At first, it seemed a smart move, not least because the general's arrival in the Kremlin precipitated the firing of four unpopular hawks, none of whom are known for their love of democracy - including his arch-enemy, the Defence Minister, General Pavel Grachev, and the head of the powerful Federal Security Service, General Mikhail Barsukov. Since then, however, Mr Lebed's contribution has been far more questionable.
He has, for example, given some intriguing hints about how he sees his future role. He has announced that he wishes to be vice president (although this would involve a change in the constitution that, by law, should be ratified by both parliamentary chambers and two-thirds of the 89 regions).
He has also declared that he wants sweeping new powers for the Security Council, giving it oversight over the military and security services, and allowing it to carry out his mission of imposing law and order over a fledgling society that is riddled with corruption and organised crime.
If Mr Yeltsin is fit and active, Mr Lebed's powers - if he gets his way - would indeed be great. But if the president is closeted in a country sanatorium, surrounded by cardiologists, the general clearly aims to rule the roost.
His recent erratic behaviour (not least, calling Mormons "scum" and whipping up fears of a coup) has sent a frisson of alarm through Western governments.
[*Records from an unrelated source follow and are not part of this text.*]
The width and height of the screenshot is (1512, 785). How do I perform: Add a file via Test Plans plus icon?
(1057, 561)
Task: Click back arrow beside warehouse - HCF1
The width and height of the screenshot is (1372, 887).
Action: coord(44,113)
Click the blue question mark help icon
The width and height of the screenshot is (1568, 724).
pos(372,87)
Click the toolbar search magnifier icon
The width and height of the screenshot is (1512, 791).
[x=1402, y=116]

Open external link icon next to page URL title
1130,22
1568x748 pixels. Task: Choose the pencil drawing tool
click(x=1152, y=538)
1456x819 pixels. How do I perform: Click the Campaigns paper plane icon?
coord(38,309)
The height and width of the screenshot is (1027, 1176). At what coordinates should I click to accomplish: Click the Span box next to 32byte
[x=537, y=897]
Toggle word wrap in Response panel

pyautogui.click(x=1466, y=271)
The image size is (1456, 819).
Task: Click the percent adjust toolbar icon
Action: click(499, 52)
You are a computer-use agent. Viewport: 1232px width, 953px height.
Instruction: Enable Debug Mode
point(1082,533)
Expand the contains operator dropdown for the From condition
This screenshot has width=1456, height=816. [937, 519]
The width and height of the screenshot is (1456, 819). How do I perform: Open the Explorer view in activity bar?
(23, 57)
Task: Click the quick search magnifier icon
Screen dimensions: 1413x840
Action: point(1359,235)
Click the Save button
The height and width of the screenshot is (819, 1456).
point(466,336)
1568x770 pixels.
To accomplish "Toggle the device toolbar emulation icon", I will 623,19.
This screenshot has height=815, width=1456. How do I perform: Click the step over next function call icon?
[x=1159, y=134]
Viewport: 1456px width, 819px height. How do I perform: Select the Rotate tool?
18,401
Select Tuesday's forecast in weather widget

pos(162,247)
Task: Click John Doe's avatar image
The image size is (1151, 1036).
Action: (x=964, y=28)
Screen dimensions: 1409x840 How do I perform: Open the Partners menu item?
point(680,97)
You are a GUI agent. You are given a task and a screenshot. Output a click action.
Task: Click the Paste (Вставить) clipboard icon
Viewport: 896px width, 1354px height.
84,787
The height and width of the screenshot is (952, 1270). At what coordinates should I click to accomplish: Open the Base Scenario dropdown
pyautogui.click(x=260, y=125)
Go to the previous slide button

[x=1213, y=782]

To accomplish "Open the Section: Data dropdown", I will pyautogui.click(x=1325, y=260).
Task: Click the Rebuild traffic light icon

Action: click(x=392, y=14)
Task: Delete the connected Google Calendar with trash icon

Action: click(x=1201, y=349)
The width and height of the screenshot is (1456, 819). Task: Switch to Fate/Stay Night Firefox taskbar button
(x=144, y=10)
They know he just might end up being in charge of the largest country in the world, with a huge nuclear arsenal, a disaffected army, feuding security services, and uncertain legal and democratic structures.
But Mr Lebed may not survive for long. His behaviour has shown him to be politically naive, and unwise. Although popular in the army's lower ranks, he has plenty of strong enemies in the Kremlin, who know how to plant a knife in the back - and will not hestitate to do so. Once the election is over, Mr Yeltsin may also wonder if he has any further need of him.
If he goes, others will step forward in search of power. Mr Yeltsin's close confidant, General Alexander Korzhakov, whom he sacked a fortnight ago as the head of the presidential guard, is still working in the Kremlin in an unclear role.
Another close ally, the mayor of Moscow, Yuri Luzhkov, who was elected last month with an overwhelming majority, is rumoured to be seeking high position. And other heavyweights lurk in the wings, from ministers - the Foreign Minister, Yevgeny Primakov, the Interior Minister, Anatoly Kulikov - to liberal advisers, notably the former privatisation minister, Anatoly Chubais, and the president's top campaign co-ordinator, Sergei Filatov.
If Mr Yeltsin is re-elected, the future is unlikely to be an easy one. Russian politics is about personalities. In the last three months, Mr Yeltsin's campaign team proved that they could overcome his deep unpopularity - by whipping up a souffle of support, aided by the master-chefs of the Russian national media.
But, unfortunately, the choice of people is not inspiring. Tomorrow Russia will decide between a president with poor health, backed by a power-hungry general, and Gennady Zyuganov, an unknown apparatchik whose senior aides include some Soviet-era dinosaurs and a disturbing element of hardline nationalists. Russians have yet to get the politicians they deserve.